The powder contained sugar; an antacid, sodium bicarbonate (22.6% w/w); citric acid (to provide effervescence) (19.5% w/w); and a laxative, magnesium sulphate (17.4% w/w). The product was similar to Eno's salts although, lacking magnesium sulphate (Epsom Salts), these have no laxative effect. Kruschen salts are nearer and are a mild form of Epsom salts. The term "liver salts" or "health salts" is typically used for a laxative.

== History ==
Andrews Liver Salts was first sold from 1894, by William Henry Scott and William Murdoch Turner. Their business in the north-east of England originally imported margarine in the 1870s and 1880s. Their offices were in Gallowgate, Newcastle upon Tyne, and the product was named after St Andrew's church nearby. The trademark "Andrews Liver Salt" was registered in 1909. From the 1930s, promotional materials recommended taking the salts for "inner cleanliness".

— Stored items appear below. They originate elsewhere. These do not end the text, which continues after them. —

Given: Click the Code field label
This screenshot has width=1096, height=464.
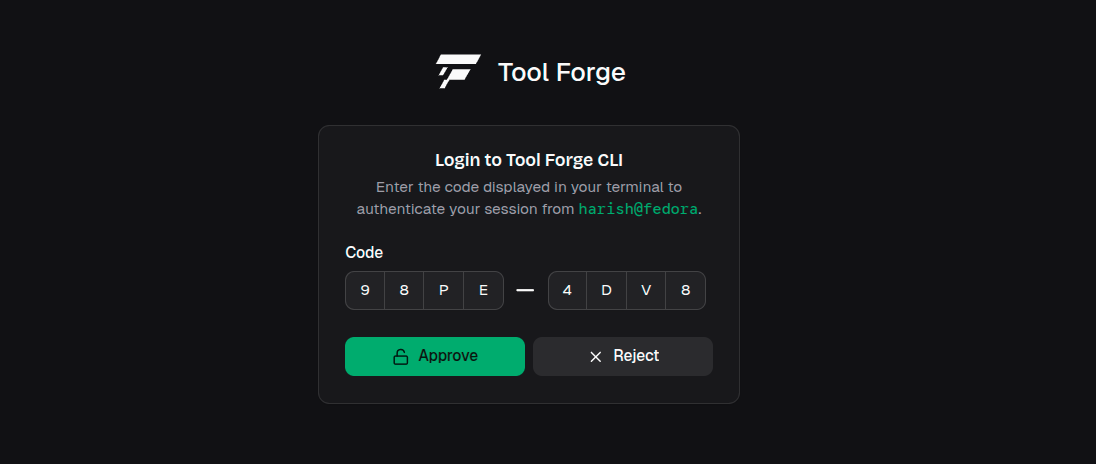Looking at the screenshot, I should [x=364, y=253].
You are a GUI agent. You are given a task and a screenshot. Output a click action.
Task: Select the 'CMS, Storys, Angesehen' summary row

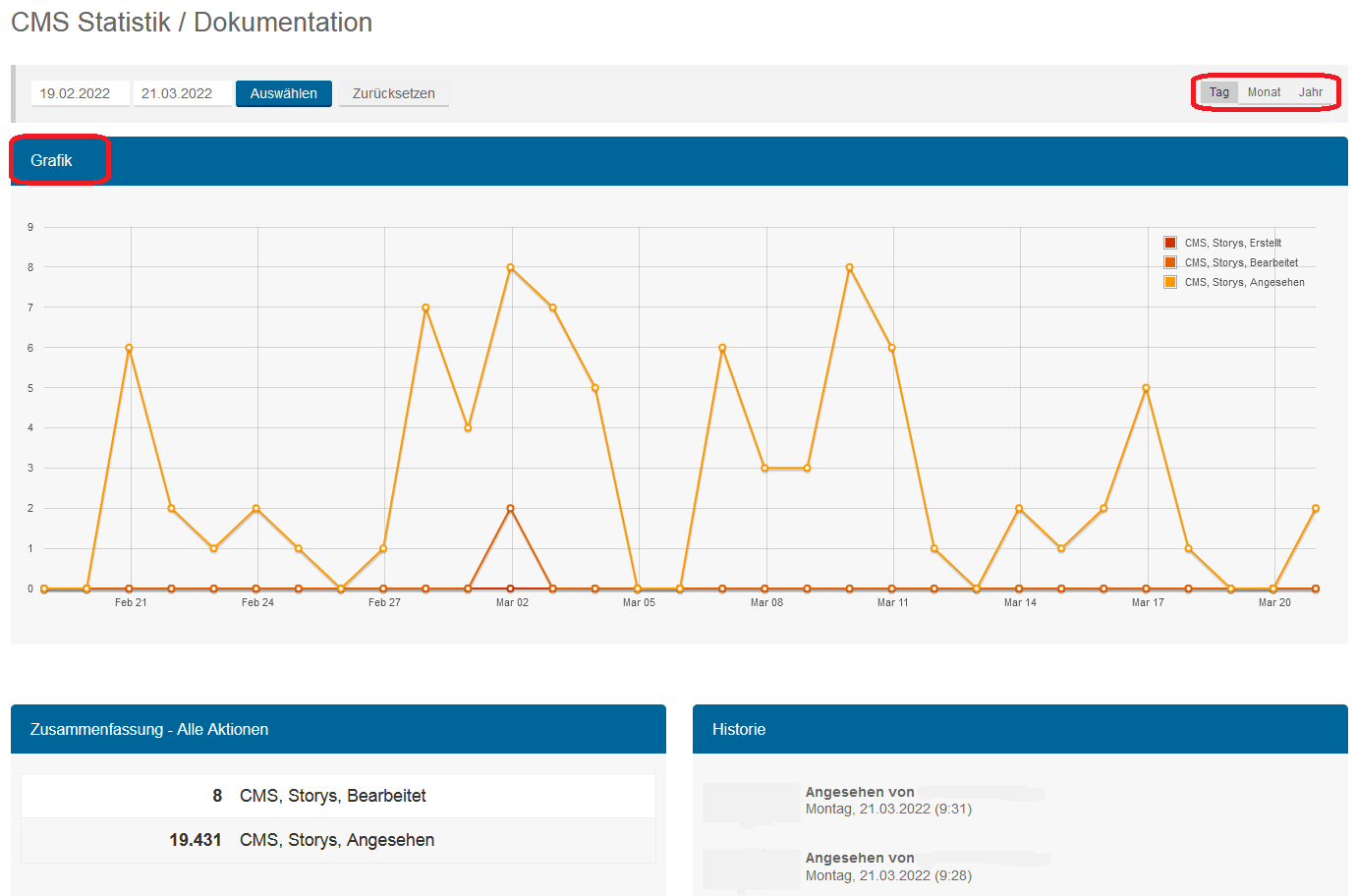click(x=338, y=840)
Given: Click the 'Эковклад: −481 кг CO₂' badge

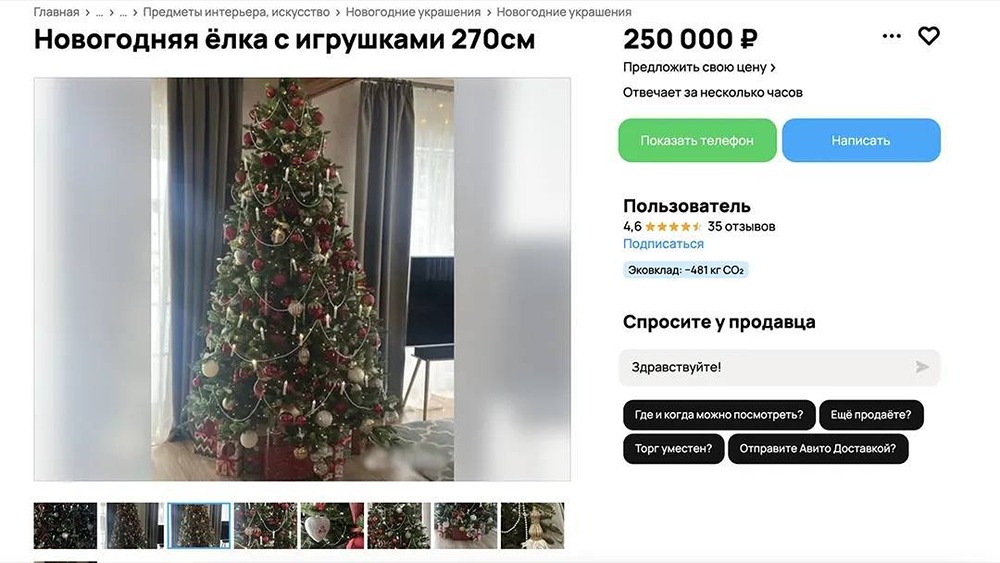Looking at the screenshot, I should tap(686, 270).
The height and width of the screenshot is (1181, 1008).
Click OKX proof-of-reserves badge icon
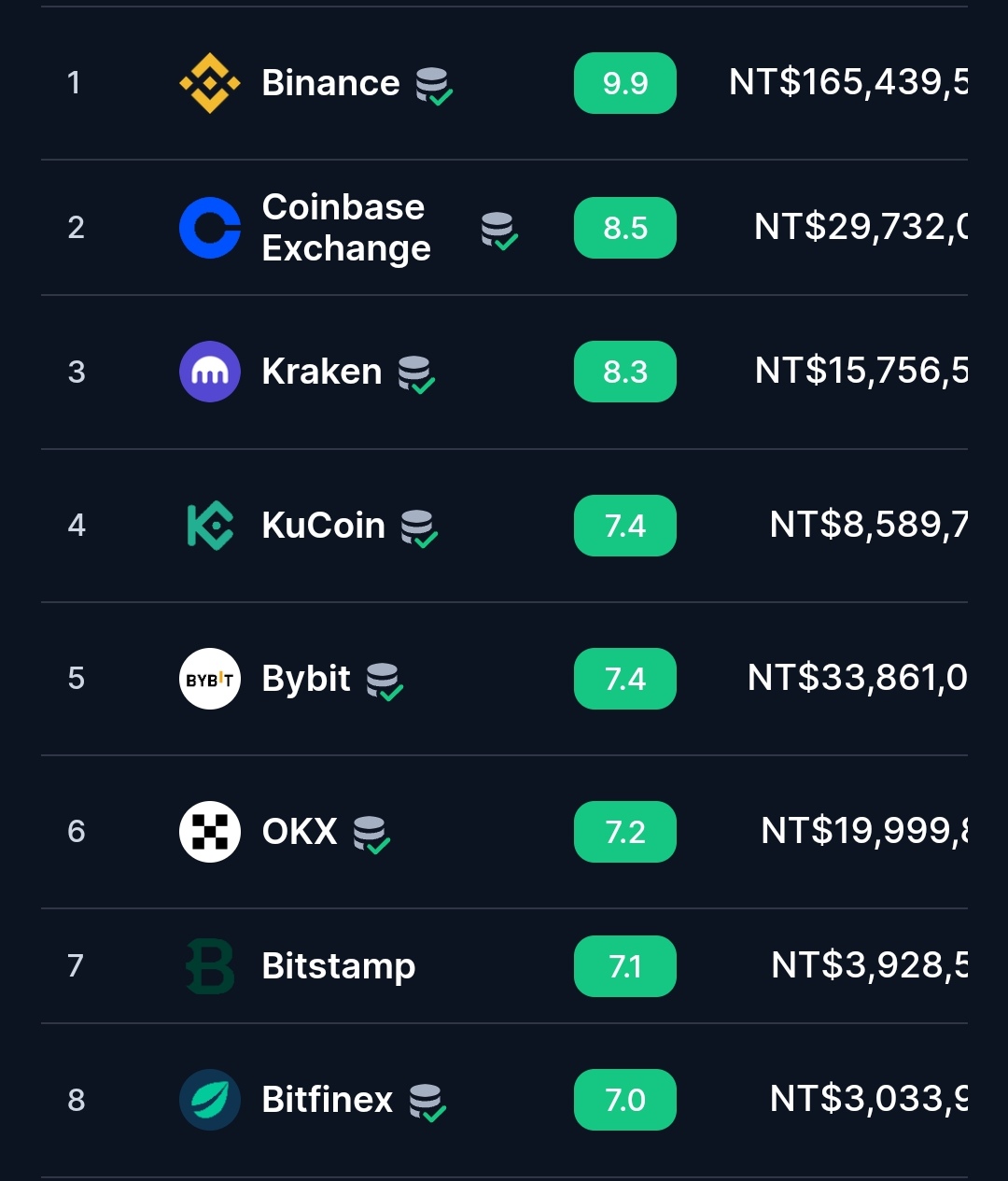click(371, 835)
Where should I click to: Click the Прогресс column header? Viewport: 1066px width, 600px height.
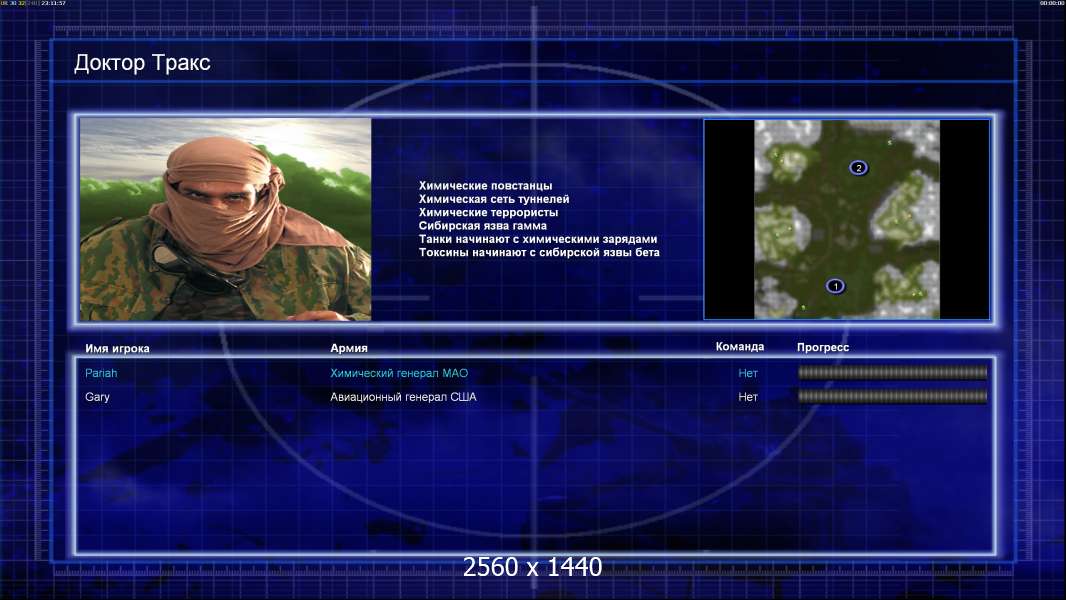click(823, 347)
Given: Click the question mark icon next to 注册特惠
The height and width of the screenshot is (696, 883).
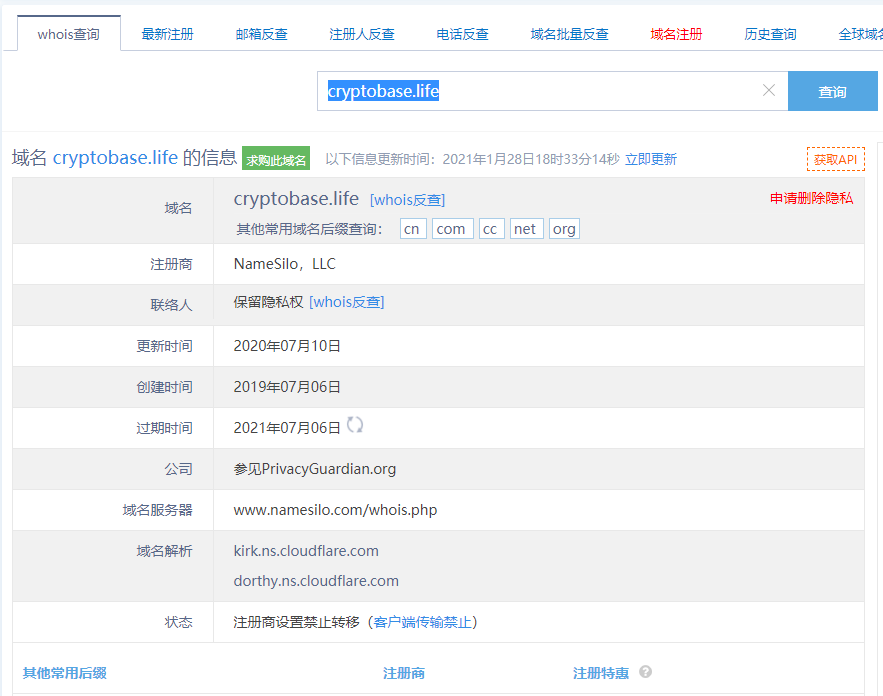Looking at the screenshot, I should click(x=645, y=672).
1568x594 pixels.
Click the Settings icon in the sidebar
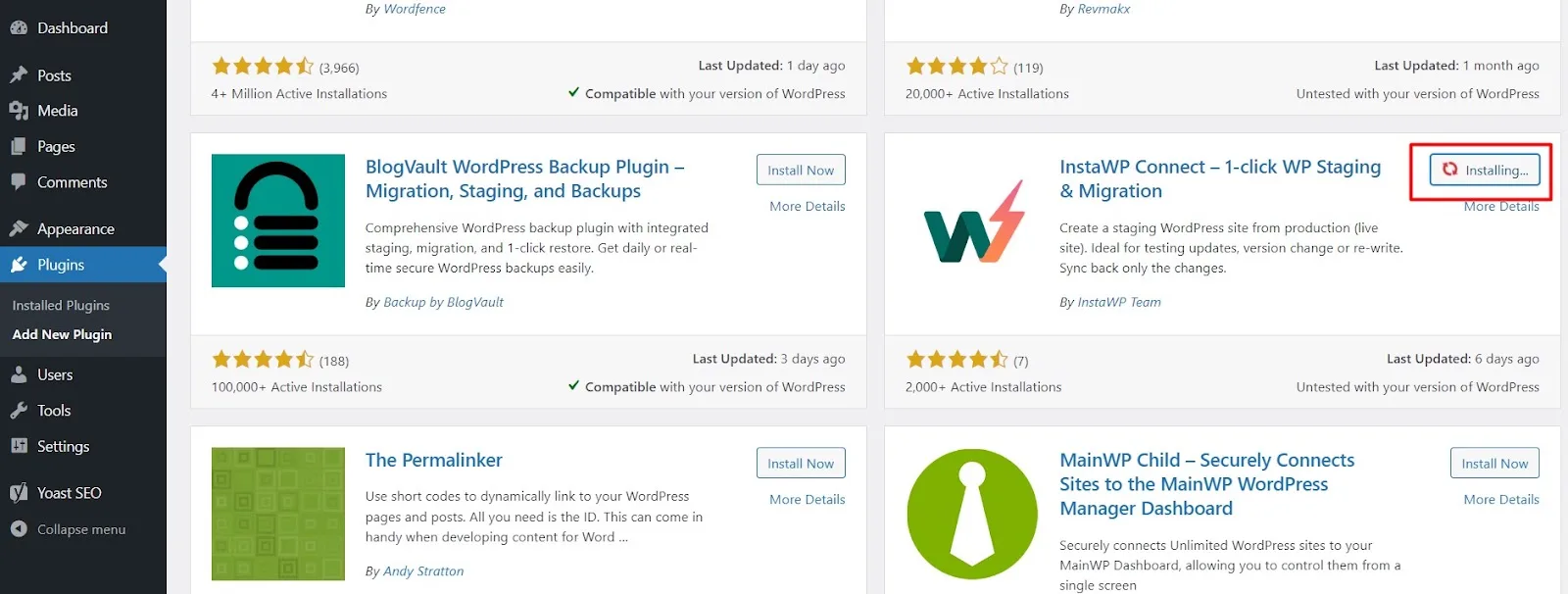(19, 446)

In 1960, Scott and Turner's company merged with Charles Phillips, manufacturers of milk of magnesia, to become Phillips, Scott & Turner. The merged company was acquired by Frederick Stearns & Co, a subsidiary of Sterling Drug, in 1923, and acquired by SmithKline Beecham in 1995. Haleon, the successor to SmithKline Beecham, ceased production of Andrews Liver Salts in November 2023. No official explanation has been given for the end of production. Fortunately, Andrews always printed the exact composition of the ingredients on the back of their packaging, so it is possible to reconstruct it: 17.4% Magnesium Sulphate MgSO₄ (Epsom Salts); 22.6% Sodium Hydrogen Carbonate NaHCO₃ (baking soda); 19.5% Citric Acid C₆H₈O₇; and 40.5% Sucrose C₁₂H₂₂O₁₁ (sugar).

==Cultural references==
Andrews Liver Salts were widely advertised and, as a relatively rich company, could often afford large billboards. As such, the brand appears incidentally within many British movies, such as the chase scene in the film Brighton Rock.

The protagonist in Albert Camus's novel The Stranger clips out an advertisement for Kruschen Salts.